Un peu de théorie :

remotes.jpg, mai 2021

L'objectif d'une télécommande Infrarouge, est de permettra la transmission de plusieurs octets vers un équipement. Sur les protocoles les plus simples, il y aura un octet d'adresse de périphérique, et un octet de données, mais certains protocoles codent l'adresse sur 2 octets, ou ajoutent un troisième octet de code de sous fonction dans l'équipement.

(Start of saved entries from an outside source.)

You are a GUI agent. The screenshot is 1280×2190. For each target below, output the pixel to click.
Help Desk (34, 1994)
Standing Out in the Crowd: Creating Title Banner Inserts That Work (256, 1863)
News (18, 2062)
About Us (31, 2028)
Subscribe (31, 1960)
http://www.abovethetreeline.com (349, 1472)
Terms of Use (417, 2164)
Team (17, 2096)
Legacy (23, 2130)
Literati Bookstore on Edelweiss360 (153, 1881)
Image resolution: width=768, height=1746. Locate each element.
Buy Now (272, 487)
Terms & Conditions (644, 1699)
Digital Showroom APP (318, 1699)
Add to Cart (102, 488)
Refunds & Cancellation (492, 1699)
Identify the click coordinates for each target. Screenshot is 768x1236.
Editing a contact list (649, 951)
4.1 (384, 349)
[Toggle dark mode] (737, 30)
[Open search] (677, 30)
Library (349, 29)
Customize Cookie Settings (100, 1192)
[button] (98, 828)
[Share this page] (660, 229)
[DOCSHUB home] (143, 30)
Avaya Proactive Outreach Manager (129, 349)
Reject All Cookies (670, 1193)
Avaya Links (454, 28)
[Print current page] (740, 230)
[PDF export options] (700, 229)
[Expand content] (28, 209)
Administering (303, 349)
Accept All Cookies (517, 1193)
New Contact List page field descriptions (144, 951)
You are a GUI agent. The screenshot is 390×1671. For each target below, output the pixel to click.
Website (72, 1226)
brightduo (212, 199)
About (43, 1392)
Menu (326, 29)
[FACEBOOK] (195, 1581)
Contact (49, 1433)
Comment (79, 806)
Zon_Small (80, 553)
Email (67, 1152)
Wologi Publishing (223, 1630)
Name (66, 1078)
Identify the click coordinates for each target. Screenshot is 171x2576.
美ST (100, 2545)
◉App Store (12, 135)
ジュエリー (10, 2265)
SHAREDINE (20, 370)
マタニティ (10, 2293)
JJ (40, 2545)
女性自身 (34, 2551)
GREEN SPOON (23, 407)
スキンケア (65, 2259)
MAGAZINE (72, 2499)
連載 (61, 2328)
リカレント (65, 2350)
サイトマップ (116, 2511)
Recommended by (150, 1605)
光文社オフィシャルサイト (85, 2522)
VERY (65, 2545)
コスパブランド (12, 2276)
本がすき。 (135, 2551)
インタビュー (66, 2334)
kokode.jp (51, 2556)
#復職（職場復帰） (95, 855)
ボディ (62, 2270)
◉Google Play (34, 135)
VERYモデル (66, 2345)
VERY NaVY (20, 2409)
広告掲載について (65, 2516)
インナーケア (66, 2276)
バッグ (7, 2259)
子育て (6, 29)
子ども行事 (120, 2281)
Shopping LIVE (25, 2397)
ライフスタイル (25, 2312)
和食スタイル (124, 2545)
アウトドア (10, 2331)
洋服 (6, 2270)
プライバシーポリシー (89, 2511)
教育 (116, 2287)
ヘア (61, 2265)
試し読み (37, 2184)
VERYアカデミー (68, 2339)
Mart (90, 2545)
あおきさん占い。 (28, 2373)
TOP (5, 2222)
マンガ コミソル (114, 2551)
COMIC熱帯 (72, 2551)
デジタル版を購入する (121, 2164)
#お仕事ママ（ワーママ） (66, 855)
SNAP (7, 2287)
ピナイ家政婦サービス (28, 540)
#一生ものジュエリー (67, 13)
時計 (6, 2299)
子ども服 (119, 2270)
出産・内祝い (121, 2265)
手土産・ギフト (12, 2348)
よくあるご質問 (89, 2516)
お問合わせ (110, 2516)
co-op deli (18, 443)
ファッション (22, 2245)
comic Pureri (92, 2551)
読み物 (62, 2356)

Un octet peut prendre les valeurs 0 à 255.

Pour permettre l'envoi de données avec de la simple lumière, ces données doivent être sérialisées, c'est à dire transmises bit à bit dans leur représentation binaire. Ainsi le nombre décimal 252 (0xAA en hexadécimal) se représentera 0b10101010 en binaire. En envoyant de la lumière pour un 1 et pas de lumière pour un zéro, et en transmettant les bits uns à uns, on a un moyen de faire de la transmission de données.

C'est d'ailleurs ce procédé qui est utilisé dans le Lifi, ou réseau informatique par la lumière ( voir https://en.wikipedia.org/wiki/Li-Fi ). Mais c'est une autre histoire...

Bits, Bytes, Octets, MSB et LSB :

Pour ceux qui ne maitrisent pas ces conversions, tous les systèmes d'exploitation modernes disposent d'une calculatrice intégrée, dont on peut changer le mode d'affichage pour faire ce type de conversions (ex sous Windows 10, en choisissant le mode "Programmeur en haut à gauche). A noter que l'on adjoint souvent un préfixe permettant de savoir dans quelle base le nombre est écrit (0x = hexadécimal, 0d = décimal, 0o = Octal, et 0b = binaire). Il est ainsi plus facile de savoir à quelle représentation on a affaire.

Lorsque nous notons des nombres, le chiffre qui a le plus de poids est à gauche. Il s'appelle le MSB (ou most significant Bit/Byte). Celui qui a le moins de poids s'appelle le LSB (ou Less Significant Bit/Byte). A noter que l'on peut parler de MSB pour des octets (Byte) lorsqu'il en a plusieurs, aussi bien que pour des Bits (valeur la plus élémentaire en binaire).

Ainsi lorsque nous notons 0xABCD, le MSB (ou octet de poids fort) est 0xAB, et 0xCD correspond à l'octet de poids faible. De la même manière, lorsque l'on note 0b10000000 le 1 correspond au MSB et le zéro le plus à droite au LSB.

Désolé pour ces notions, mais nous en aurons besoin plus tard...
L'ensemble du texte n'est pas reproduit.